California Wage Orders
Several federal laws regulate wage and hour requirements. California law also imposes state wage and hour requirements. When federal and state laws are different, the law that is more favorable to the employee will apply.
The Industrial Welfare Commission (IWC), part of the California Department of Industrial Relations (DIR), established wage orders to enforce and administer California’s wage and hour requirements throughout the state. Because the IWC is no longer in operation, the Division of Labor Standards Enforcement (DLSE) currently enforces the wage orders.
In total, there are 17 California wage orders, plus a minimum wage order, that California employers must comply with. Each wage order covers a separate industry and imposes requirements relating to minimum wages, work hours and basic working conditions (such as meal and rest periods) for California employees.

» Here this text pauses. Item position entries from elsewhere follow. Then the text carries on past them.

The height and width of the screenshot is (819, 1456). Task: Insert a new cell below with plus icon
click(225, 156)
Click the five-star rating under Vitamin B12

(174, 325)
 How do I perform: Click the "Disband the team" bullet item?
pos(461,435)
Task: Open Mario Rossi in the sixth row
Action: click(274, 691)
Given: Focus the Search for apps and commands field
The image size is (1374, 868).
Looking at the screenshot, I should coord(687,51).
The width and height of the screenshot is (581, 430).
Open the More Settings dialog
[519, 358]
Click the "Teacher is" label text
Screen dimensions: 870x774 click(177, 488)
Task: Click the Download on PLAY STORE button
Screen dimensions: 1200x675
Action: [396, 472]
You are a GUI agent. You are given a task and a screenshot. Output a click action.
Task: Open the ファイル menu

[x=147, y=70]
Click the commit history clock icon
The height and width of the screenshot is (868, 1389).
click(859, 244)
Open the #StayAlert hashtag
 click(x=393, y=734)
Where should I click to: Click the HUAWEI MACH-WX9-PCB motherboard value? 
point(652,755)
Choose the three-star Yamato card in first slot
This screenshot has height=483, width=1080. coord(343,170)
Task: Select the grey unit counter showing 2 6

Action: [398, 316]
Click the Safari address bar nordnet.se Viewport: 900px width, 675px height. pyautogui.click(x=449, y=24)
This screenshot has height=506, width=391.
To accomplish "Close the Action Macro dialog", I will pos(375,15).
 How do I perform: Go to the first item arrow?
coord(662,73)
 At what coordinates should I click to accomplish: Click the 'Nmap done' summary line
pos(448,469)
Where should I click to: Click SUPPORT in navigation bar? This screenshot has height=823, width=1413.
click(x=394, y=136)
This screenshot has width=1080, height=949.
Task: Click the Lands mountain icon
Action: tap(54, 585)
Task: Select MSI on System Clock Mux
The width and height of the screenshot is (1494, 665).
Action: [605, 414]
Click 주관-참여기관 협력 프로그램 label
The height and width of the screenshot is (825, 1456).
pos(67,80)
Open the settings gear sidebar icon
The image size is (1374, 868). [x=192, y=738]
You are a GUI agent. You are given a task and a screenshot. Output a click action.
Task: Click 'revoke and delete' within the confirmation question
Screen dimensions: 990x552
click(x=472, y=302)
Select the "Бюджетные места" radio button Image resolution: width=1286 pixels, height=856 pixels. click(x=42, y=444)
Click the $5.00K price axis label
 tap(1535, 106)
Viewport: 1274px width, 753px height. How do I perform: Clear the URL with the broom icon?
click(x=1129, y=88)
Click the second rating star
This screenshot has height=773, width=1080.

Overview of Dynamex v. Superior Court
In Dynamex v. Superior Court, the California Supreme Court was asked to determine what standard applies under California law for purposes of determining whether workers should be classified as employees or as independent contractors under the California wage orders. In this case, a group of delivery drivers sued their employer, Dynamex, arguing that the drivers had been misclassified as independent contractors, rather than employees. The delivery drivers claimed that, due to this misclassification, Dynamex violated Wage Order No. 9 (the applicable order governing the transportation industry), as well as various sections of the California Labor Code.
Prior to 2004, drivers working for Dynamex who performed similar pickup and delivery work as the current drivers were classified as employees. In 2004, however, Dynamex adopted a new policy and contractual arrangement under which all drivers are considered independent contractors, rather than employees. Dynamex argued that, in light of the current contractual arrangement, the drivers are properly classified as independent contractors.
The Supreme Court’s ruling—The “ABC Test”
Historically, courts have applied a multifactor balancing test in determining whether a worker is an employee or an independent contractor. However, the California Supreme Court abandoned the traditional balancing test, and instead adopted a new three-part test that California employers must use when determining whether a worker can be classified as an independent contractor for purposes of the wage orders.
This three-part test is commonly referred to as the “ABC test” due to its three factors to consider. Under this test, a worker is properly considered an independent contractor to whom a wage order does not apply only if the employer establishes that all of the following are true:
- That the worker is free from the control and direction of the employer in connection with the performance of the work, both under the contract for the performance of the work and in fact;
- That the worker performs work that is outside the usual course of the employer’s business; and
- That the worker is customarily engaged in an independently established trade, occupation or business of the same nature as the work performed for the employer.
This test generally favors a determination that workers are employees, rather than independent contractors. The ABC test presumes that all workers are employees and allows workers to be classified as independent contractors only if the employer demonstrates that the worker in question satisfies each of the three conditions.
Impact on Employers
Employers that employ independent contractors in California will want to ensure that their workers are properly classified under the new ABC test adopted by this ruling. As a result, these employers should review their employment relationships and contractual arrangements to evaluate the impact that this ruling may have on their business.
Employers in California should also keep in mind that this ruling applies for purposes of the California wage orders only. Other existing worker classification tests continue to apply for federal law purposes.